Published: 4 February 2025

By Jon Guttman
via the Military Times website

Victoria Cross

Five American-born men have earned the Victoria Cross, left, Britain's highest military award for valor. (Library of Congress)

Four Americans earned Britain’s highest honor in World War I while passing themselves off as Canadians.

Since Queen Victoria instituted the Victoria Cross in 1856, five American-born men have received Britain’s highest military award for valor.

The first, William Henry Harrison Seeley from Topsham, Maine, was driven by a family squabble to go to sea when he was 22 years old. After deserting a merchant ship in Boston, he enlisted in the Royal Navy and served aboard the warship Impérieuse on the China Station during the Taiping Rebellion.
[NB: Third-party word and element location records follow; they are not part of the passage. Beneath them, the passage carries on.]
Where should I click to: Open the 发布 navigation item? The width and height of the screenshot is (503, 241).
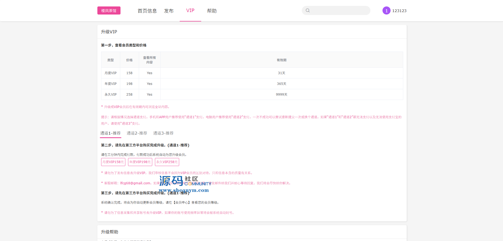169,11
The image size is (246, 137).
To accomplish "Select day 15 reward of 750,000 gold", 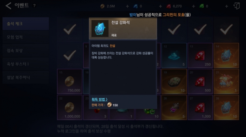I will pos(70,81).
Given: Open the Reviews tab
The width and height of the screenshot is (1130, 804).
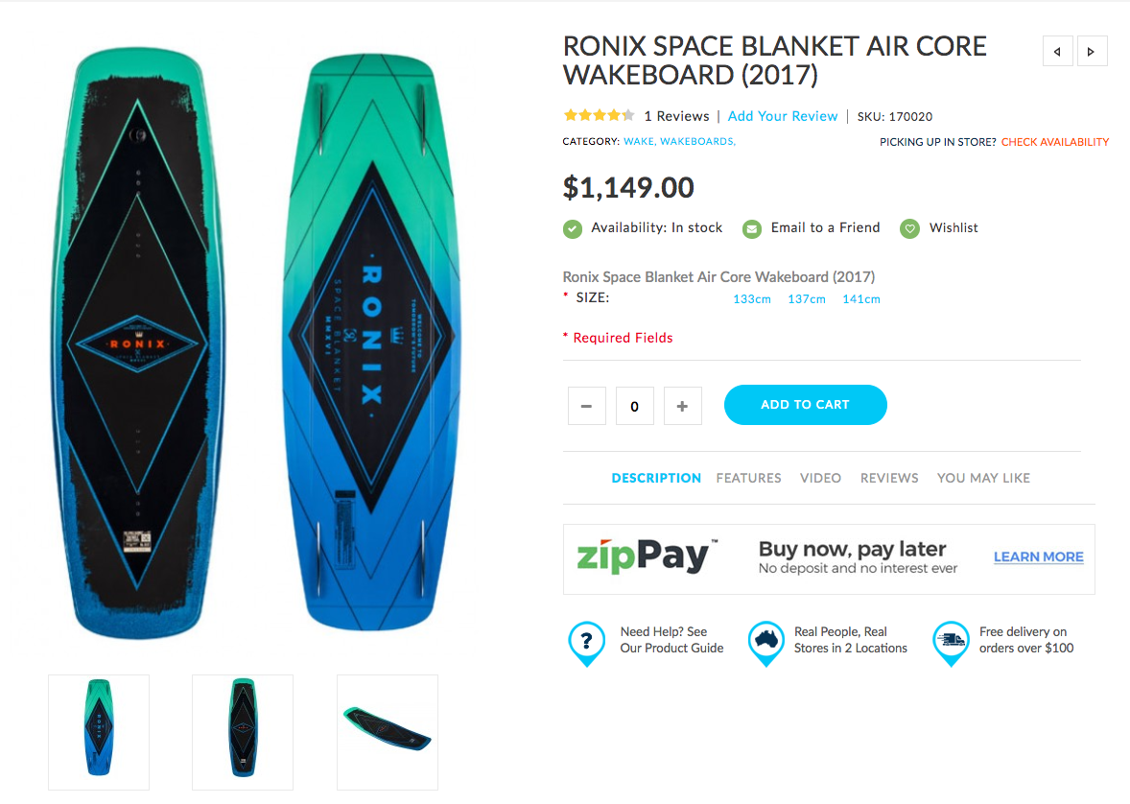Looking at the screenshot, I should [x=889, y=478].
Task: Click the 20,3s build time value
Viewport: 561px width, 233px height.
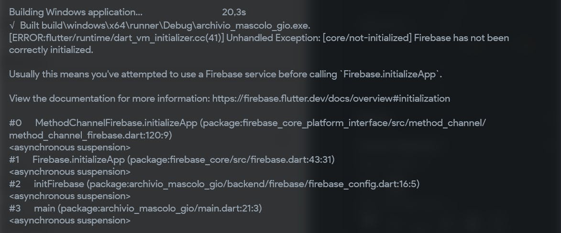Action: [234, 12]
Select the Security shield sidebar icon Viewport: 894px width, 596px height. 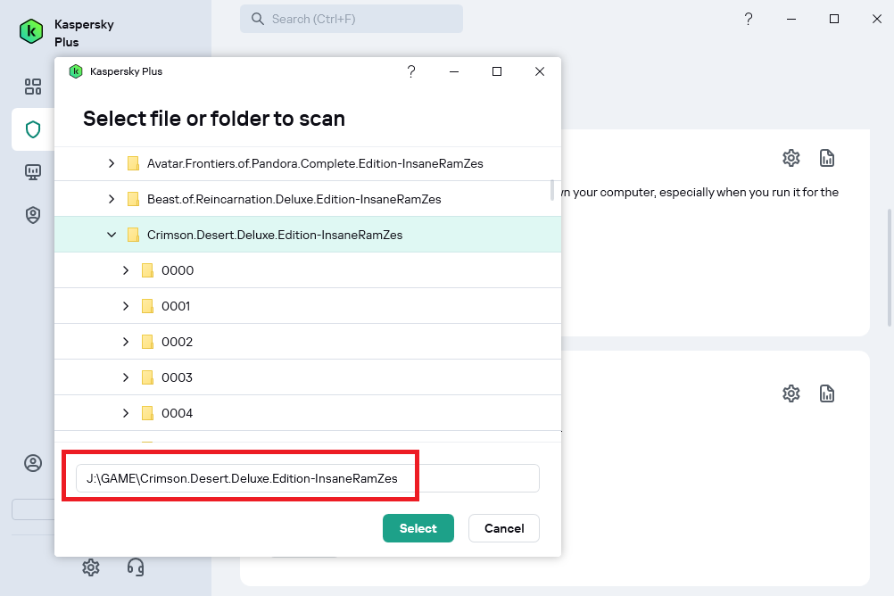click(x=33, y=129)

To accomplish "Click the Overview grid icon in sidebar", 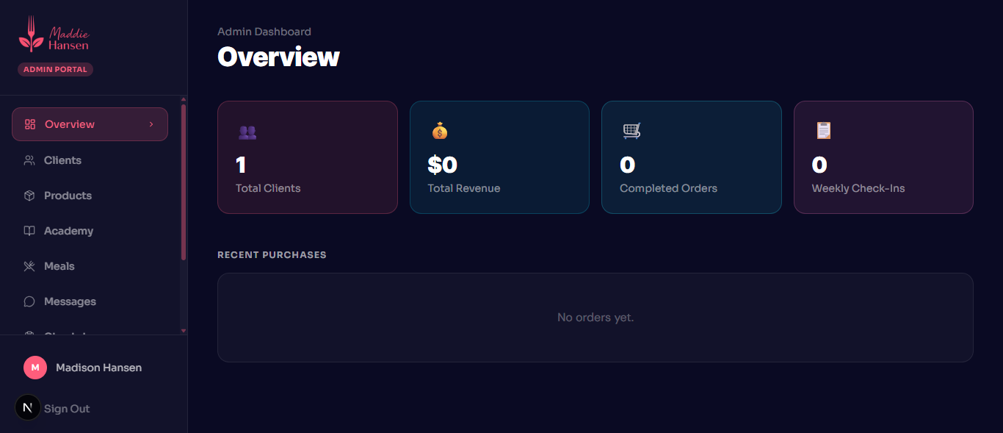I will (30, 124).
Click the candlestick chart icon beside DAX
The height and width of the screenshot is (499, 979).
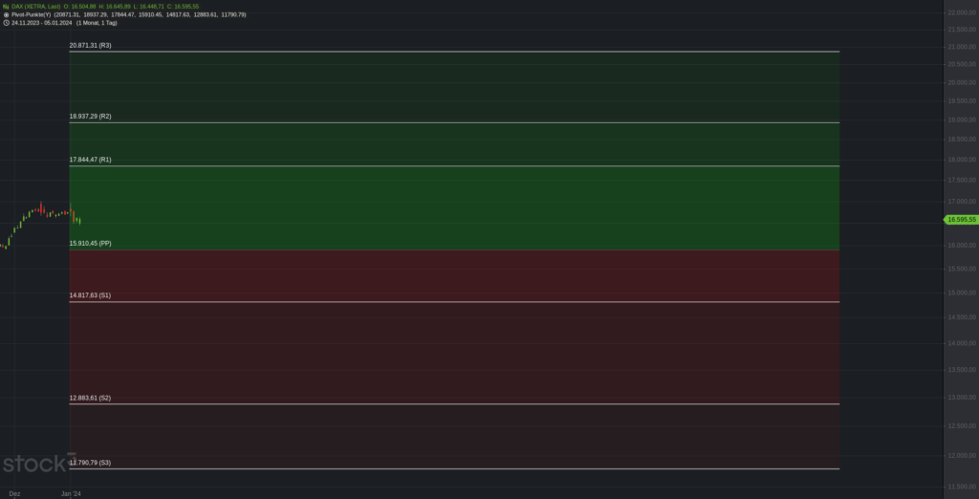pyautogui.click(x=6, y=7)
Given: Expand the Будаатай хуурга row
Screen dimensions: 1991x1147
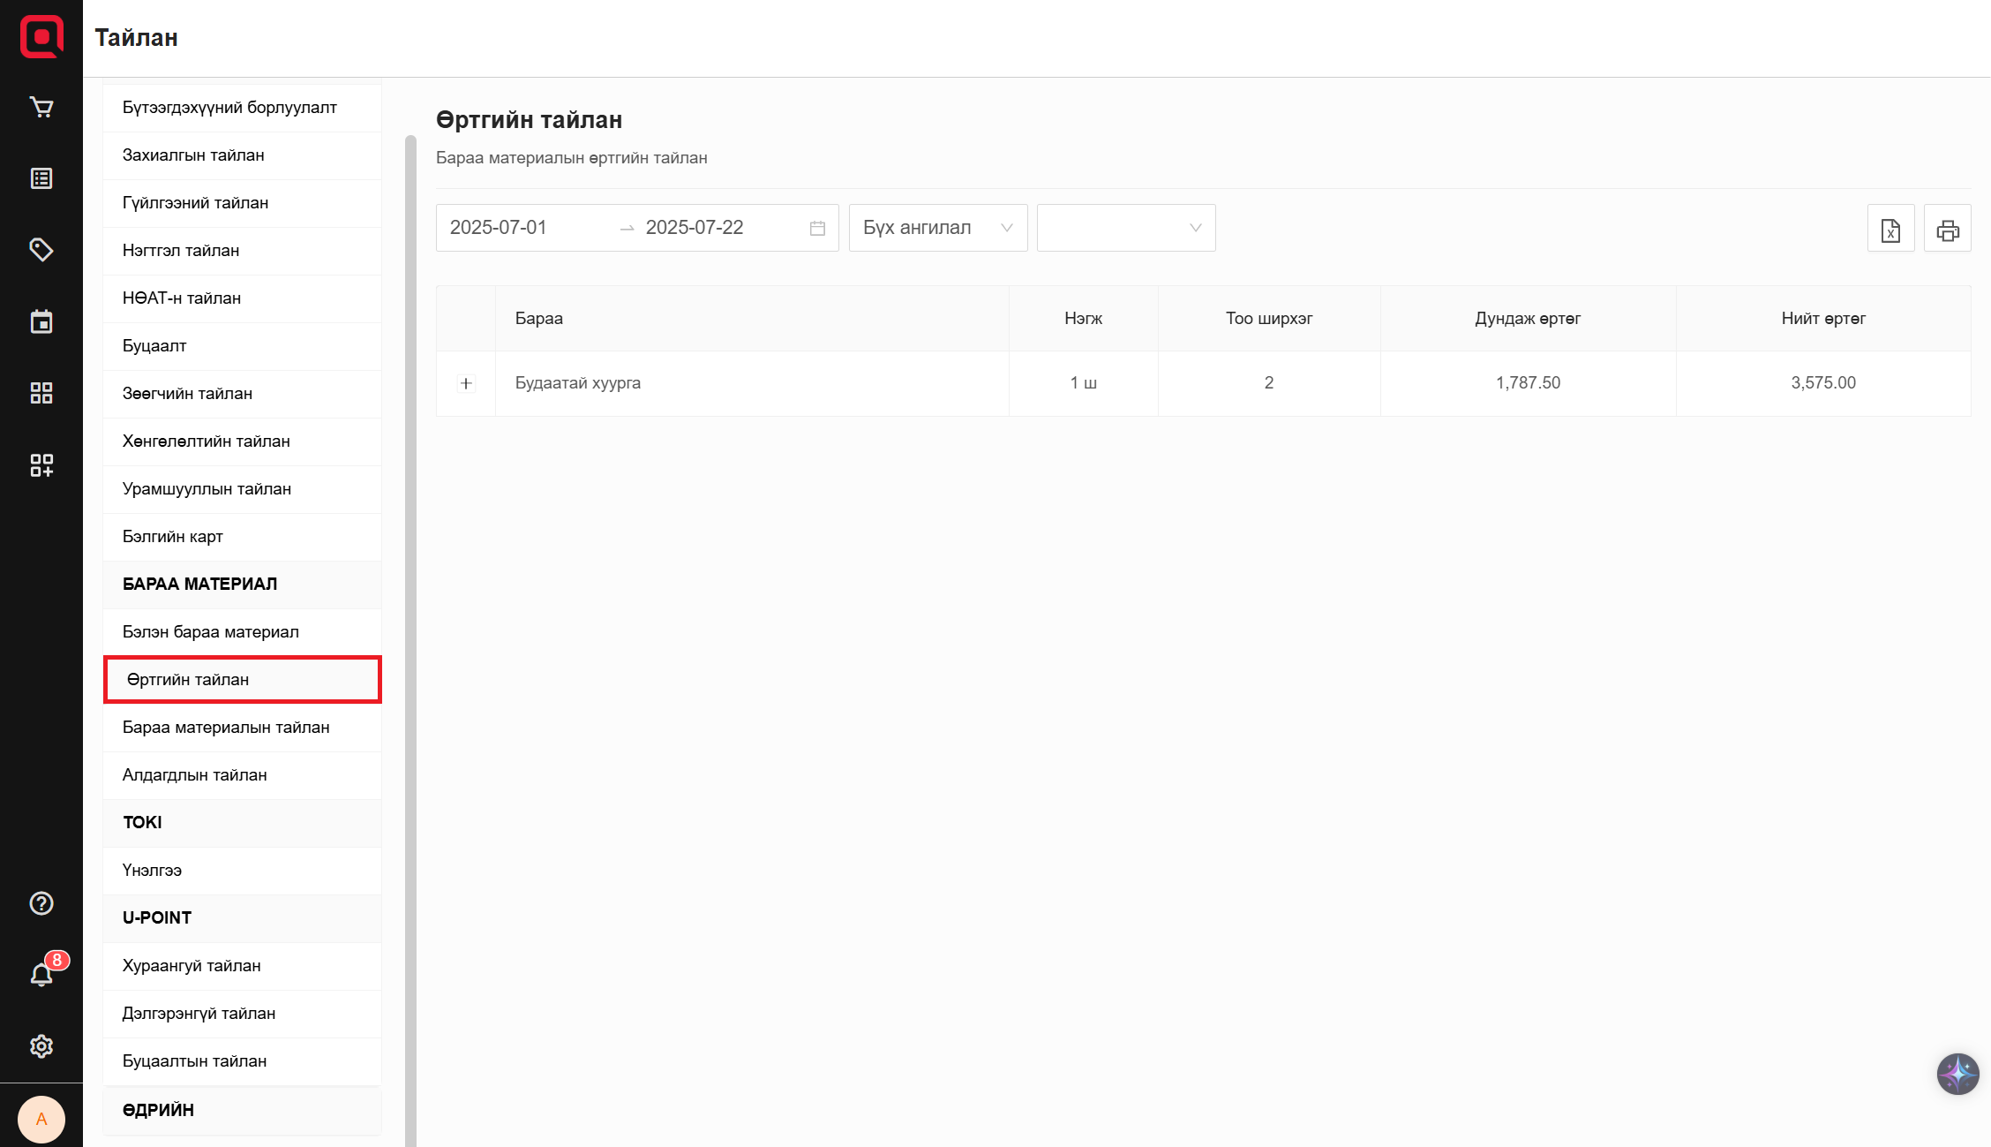Looking at the screenshot, I should tap(466, 383).
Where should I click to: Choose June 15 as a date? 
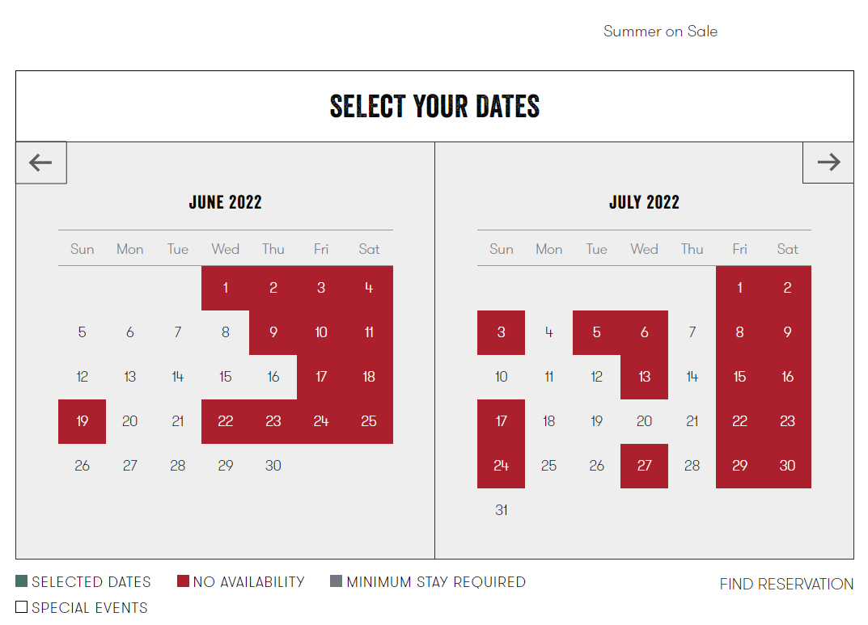[x=226, y=378]
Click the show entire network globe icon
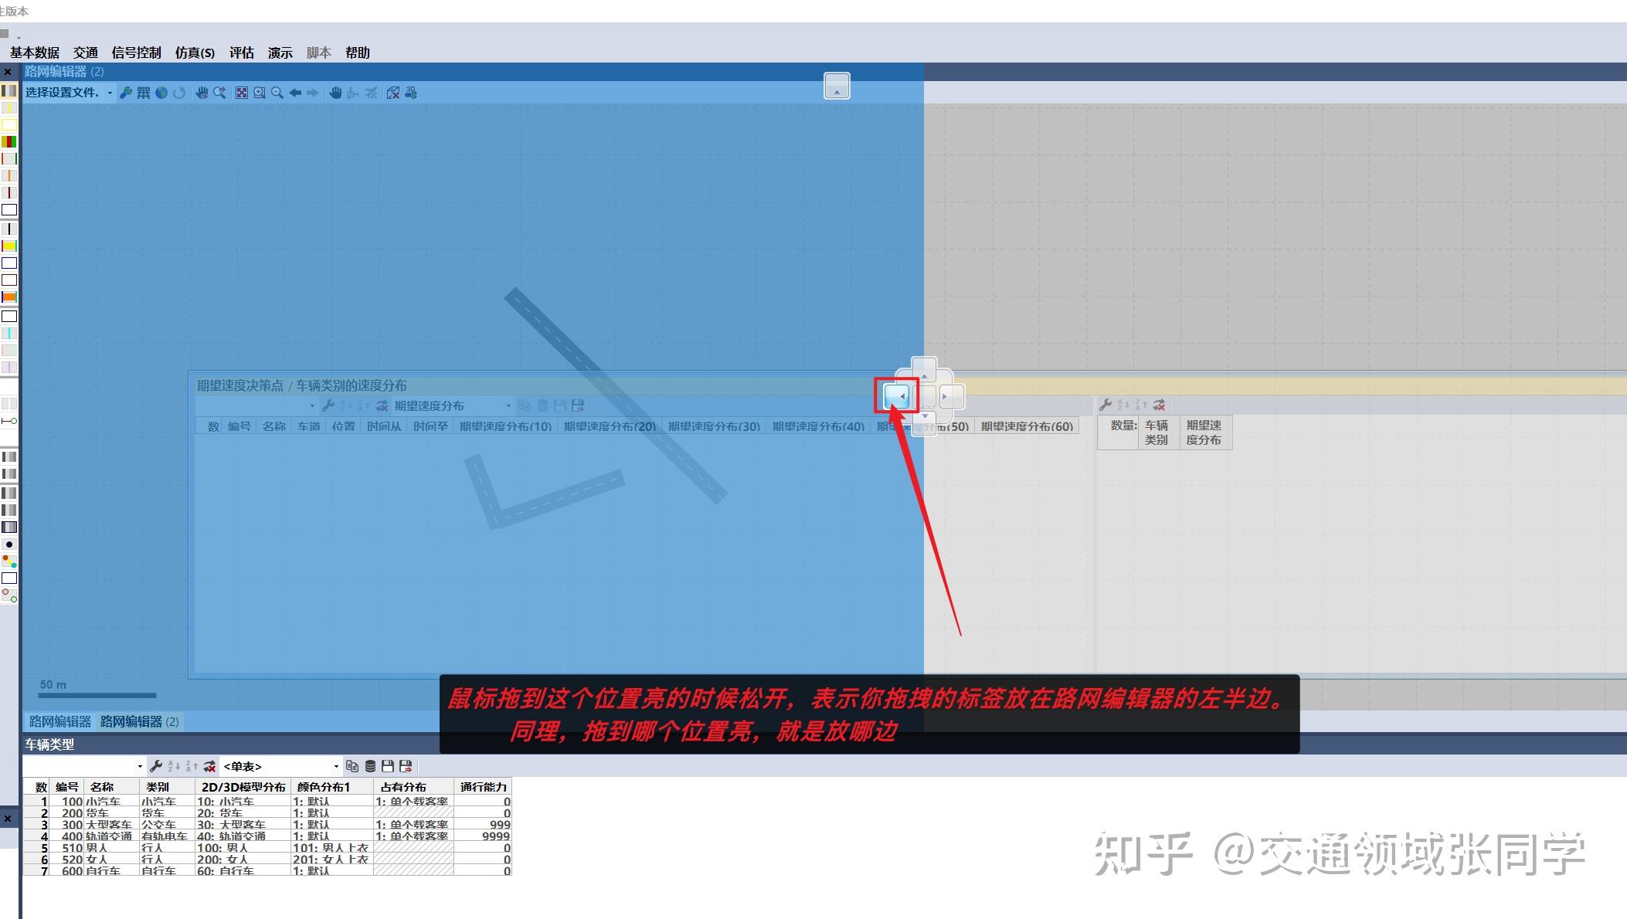 tap(162, 92)
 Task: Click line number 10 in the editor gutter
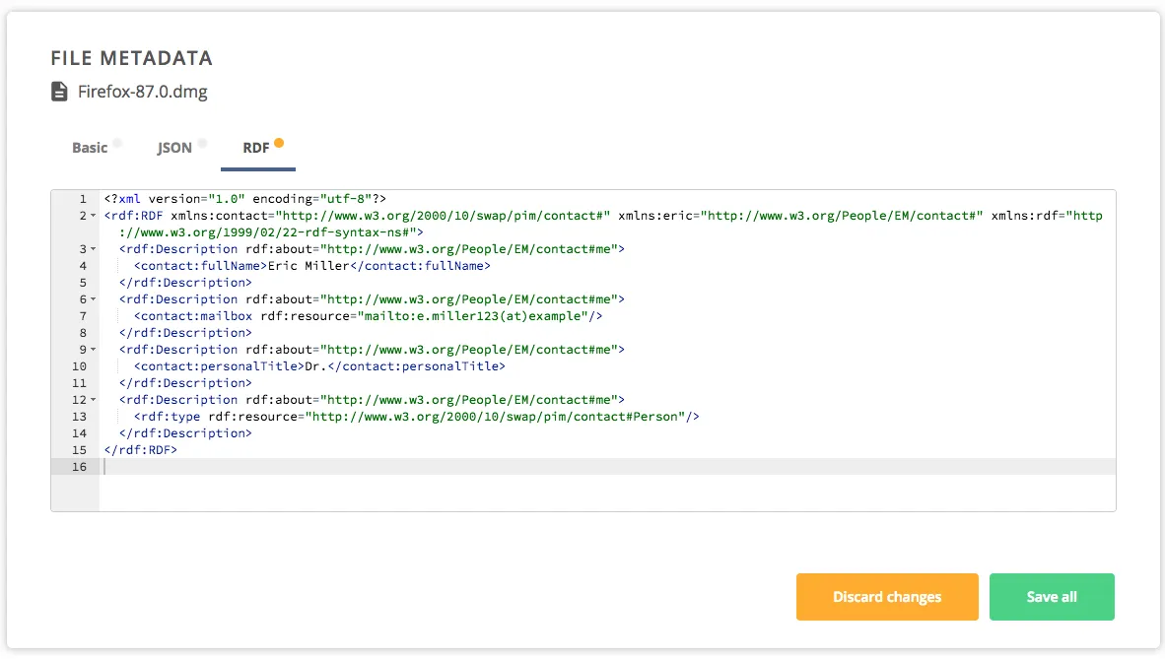tap(79, 366)
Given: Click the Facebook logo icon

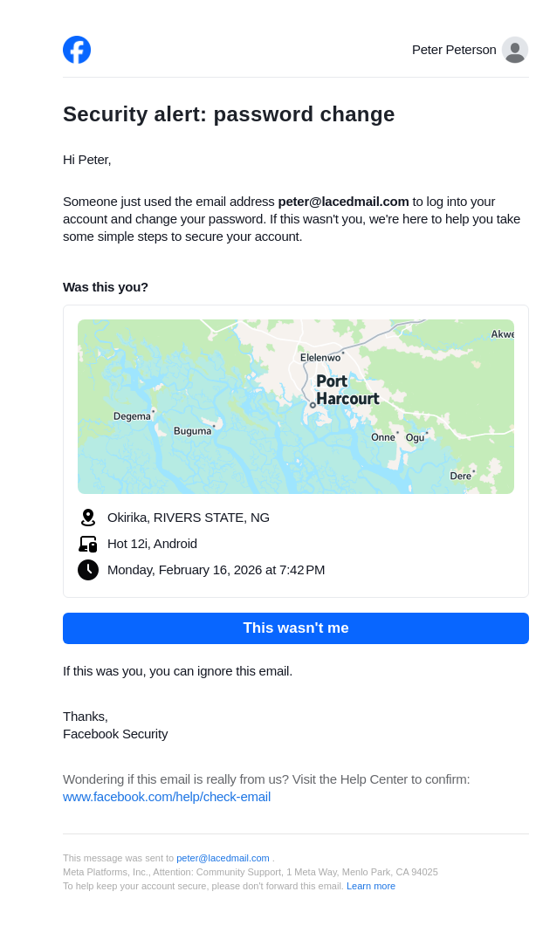Looking at the screenshot, I should click(x=77, y=50).
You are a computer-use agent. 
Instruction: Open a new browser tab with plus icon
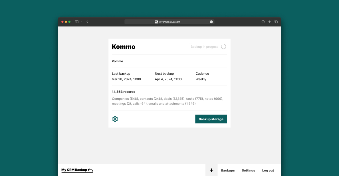pos(269,22)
In 1862, he transferred to the frigate Euryalus, on which he participated in a multinational punitive expedition to take out shore batteries that a Japanese daimyo, Mori Takachika, was using to bombard any European vessels that sailed through the Straits of Shimonoseki between Honshu and Kyushu.

Reconnoitering from Euryalus on Sept. 5, 1864, Seeley pinpointed a stockade and while wounded by grapeshot, returned to give a full report to 1st Lt. Frederick Edwards. Afterward, Seeley was taking part in an assault on Mori’s batteries when his captain, John Hobhouse Inglis Alexander, was badly wounded in the ankle, at which point Seeley carried him a quarter mile on his back to reach safety.

On Sept. 22, 1865, Seeley was awarded the Victoria Cross for his heroism at Shimonoseki. Seeley returned to Massachusetts, where he died on Oct. 1, 1914.

By the time of Seeley’s death, there was a new, rapidly expanding war in Europe, which included the British Empire and would soon involve the United States. The war would set the stage for four more Americans to earn Britain’s highest honor while passing themselves off as Canadians.

George Harry Mullin was born in Portland, Oregon, on Aug. 15, 1891. When he was 2 years old, Mullin’s parents resettled north of the U.S.-Canada border in present-day Saskatchewan.

Given the circumstances, Mullin had little trouble enlisting in the Canadian Expeditionary Force in December 1914. He was attached to the scout and sniper section of Princess Patricia’s Canadian Light Infantry.

Shipped to France, Mullin managed to survive the hazards and miseries of the trenches for two years, during which he was awarded the Military Medal for his bravery during the capture of Vimy Ridge in April 1917.